Features

Everything Borg does, how it works under the hood, and the trade-offs behind each decision.

Every feature below ships in the open source release under Apache 2.0.

Knowledge Graph Extraction

An LLM pipeline that runs on every ingested episode. Extracts entities, facts, and procedures into a typed, temporal knowledge graph. No manual tagging.

Entity Extraction

Each episode is processed by gpt-5-mini to extract up to 10 entities with a constrained type taxonomy: person, organization, project, service, technology, pattern, environment, document, metric, decision. The LLM is instructed to use the most specific common name ("Webhook Gateway" not "event delivery system") and to include known aliases.

Generic concepts are excluded — "authentication" is not an entity, but "Webhook Signature Validation Pattern" is. Actions and events are excluded. This constraint keeps the graph clean and mergeable.

Three-Pass Entity Resolution

Design principle: prefer fragmentation over collision. Two separate entities for the same thing can be merged later with a simple UPDATE. Two different things incorrectly merged corrupt every fact attached to both. Fragmentation is recoverable. Collision is not.

PassMethodConfidenceCondition
1Exact match (name + type + namespace)1.0Case-insensitive
2Alias match (properties→aliases)0.95Single match only
3Semantic similarity (embedding)> 0.92Top-two gap > 0.03, else flag as conflict

When ambiguous — the top two semantic candidates are within 0.03 of each other — a conflict record is created and a new entity is born. Conflicts are visible via the admin API for manual review.
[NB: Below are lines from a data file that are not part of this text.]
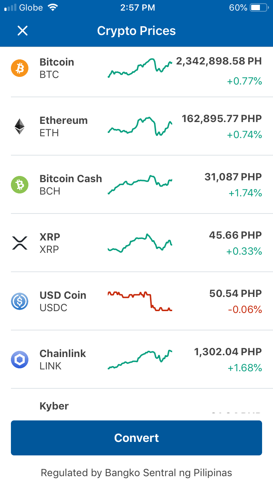Tap the orange Bitcoin coin icon
The width and height of the screenshot is (273, 486).
click(x=20, y=68)
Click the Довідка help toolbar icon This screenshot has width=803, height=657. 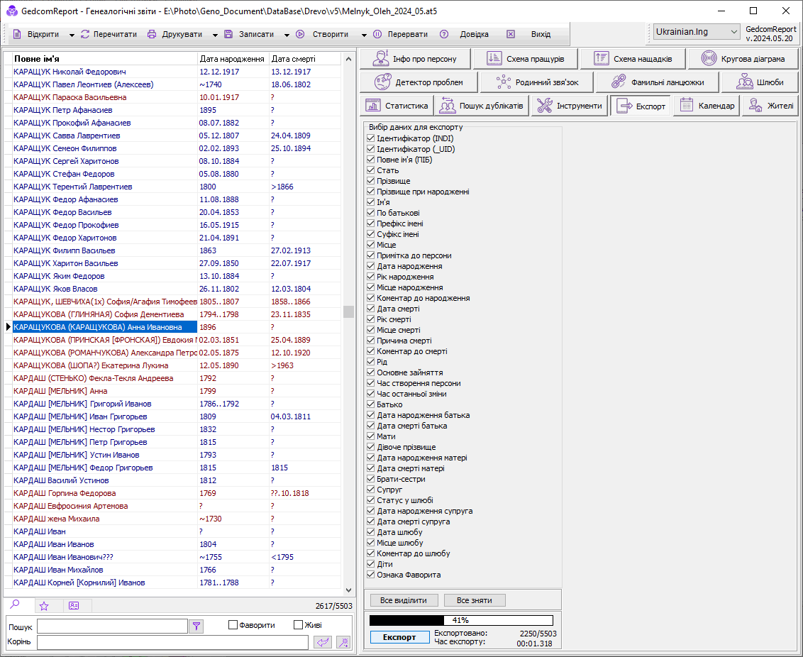click(444, 34)
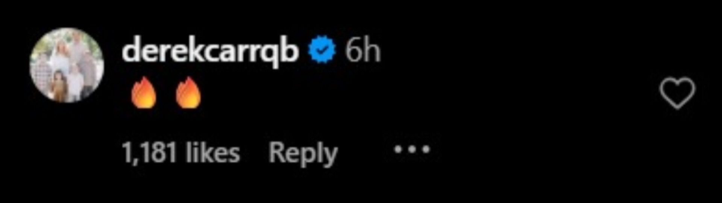Click the first fire emoji
This screenshot has width=722, height=203.
(x=143, y=93)
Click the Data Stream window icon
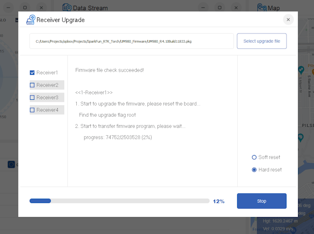314x234 pixels. (x=67, y=8)
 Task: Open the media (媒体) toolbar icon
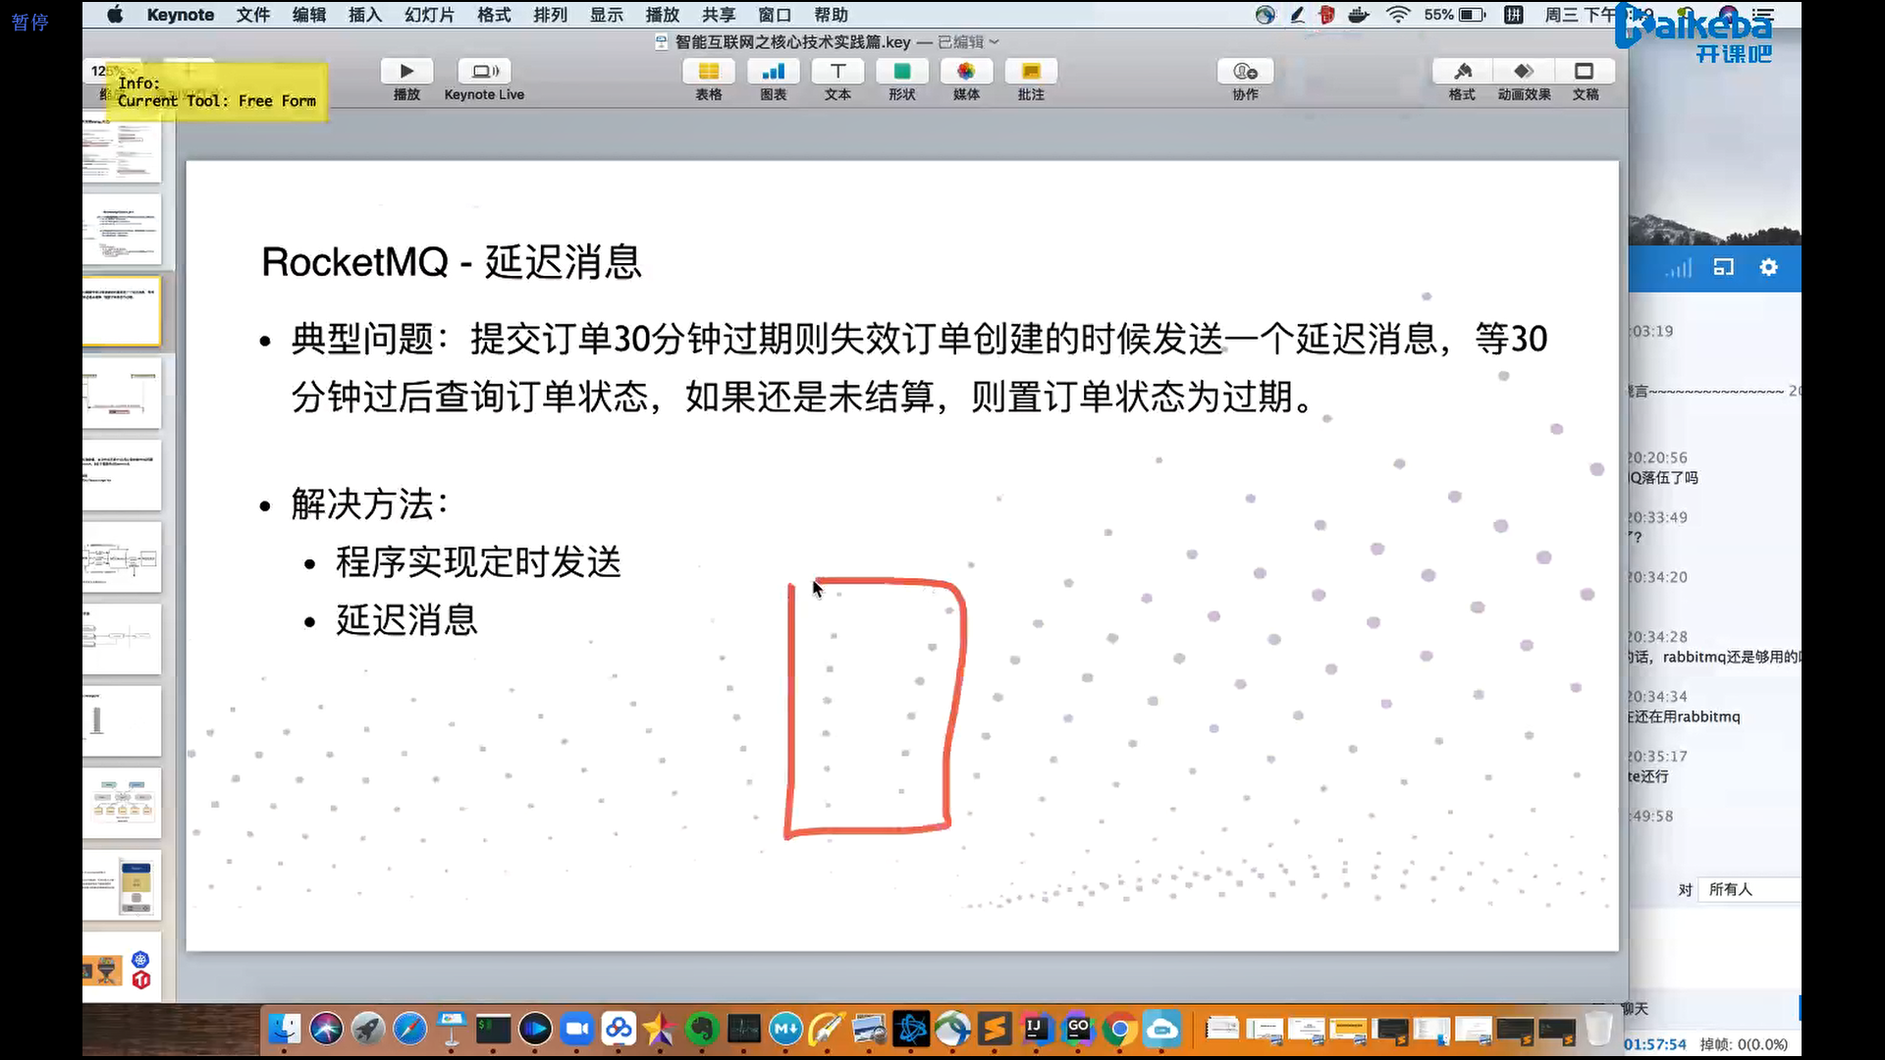click(x=966, y=72)
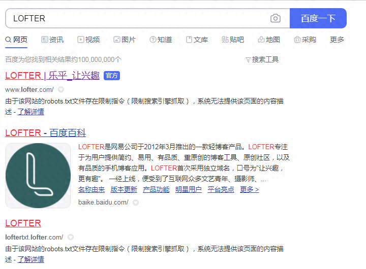Open the LOFTER - 百度百科 result
This screenshot has height=269, width=366.
[x=45, y=133]
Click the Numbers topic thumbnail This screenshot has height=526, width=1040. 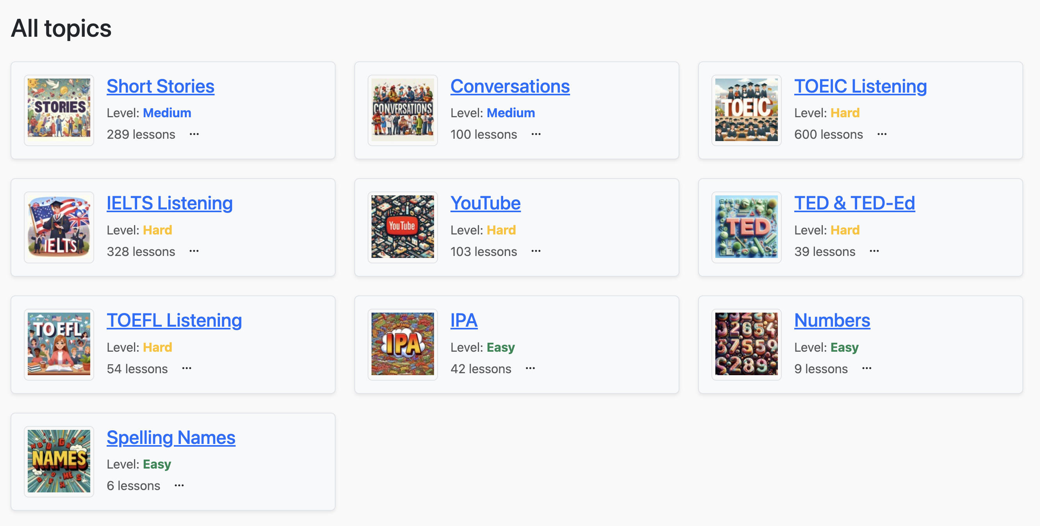coord(746,344)
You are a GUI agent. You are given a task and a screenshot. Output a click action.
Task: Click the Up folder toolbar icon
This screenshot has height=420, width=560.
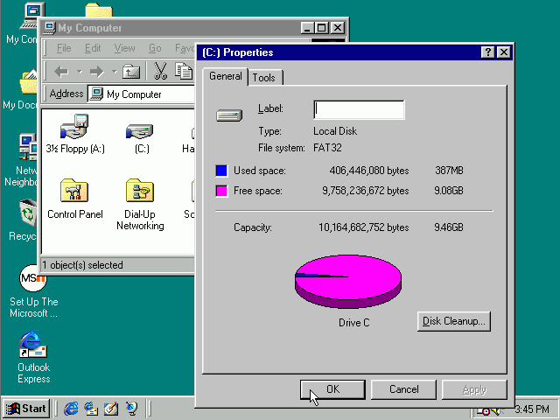coord(131,71)
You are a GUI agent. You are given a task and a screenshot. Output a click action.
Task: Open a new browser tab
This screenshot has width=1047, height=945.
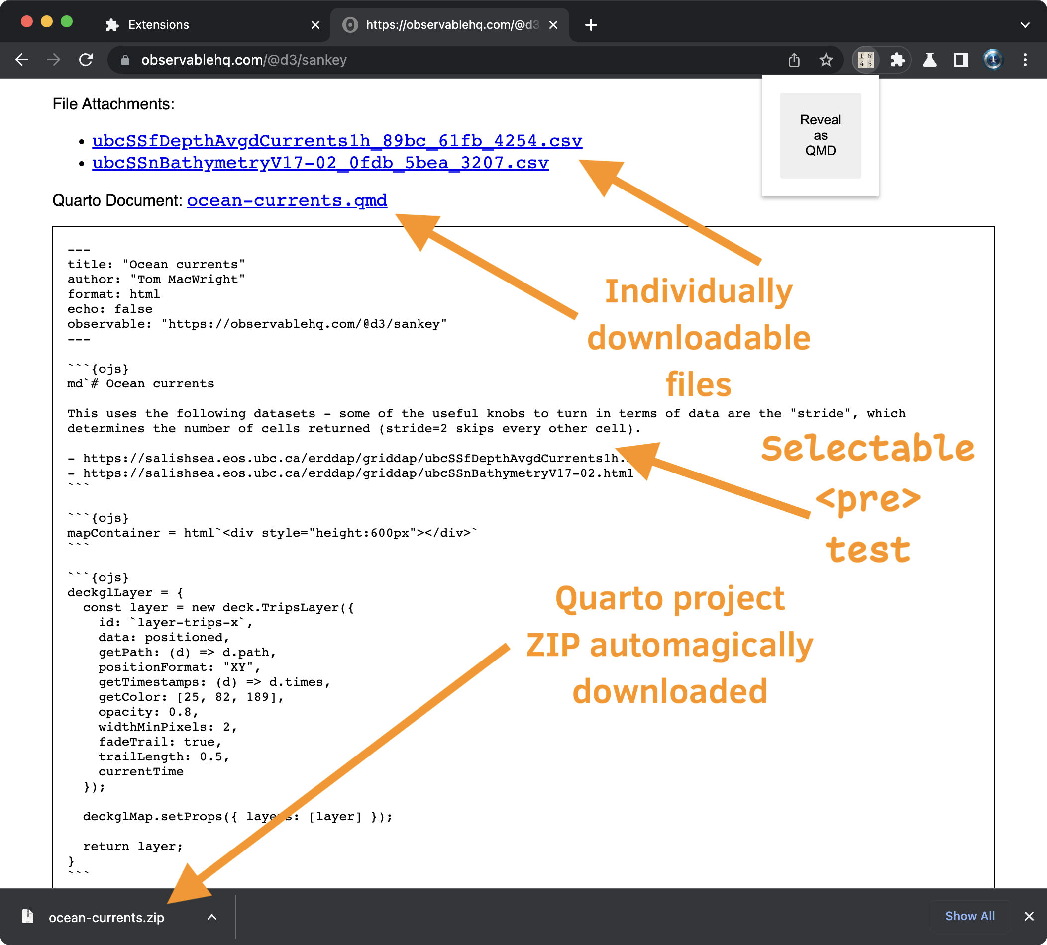(x=590, y=25)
Canonical Predicate Registry

24 canonical predicates across four categories ensure consistent, queryable relationships. The LLM is given the full list and instructed to use canonical predicates where possible. Non-canonical predicates are flagged as custom and tracked with occurrence counts for promotion review.

Structural

uses/used_by, contains/contained_in, depends_on/dependency_of, implements/implemented_by, integrates_with, authored/authored_by, owns/owned_by

Temporal

replaced/replaced_by

Decisional

decided/decided_by

Operational

deployed_to/hosts, manages/managed_by, configured_with, targets, blocked_by/blocks

Temporal Facts with Supersession

Facts are not overwritten. They're superseded. The full history is always available.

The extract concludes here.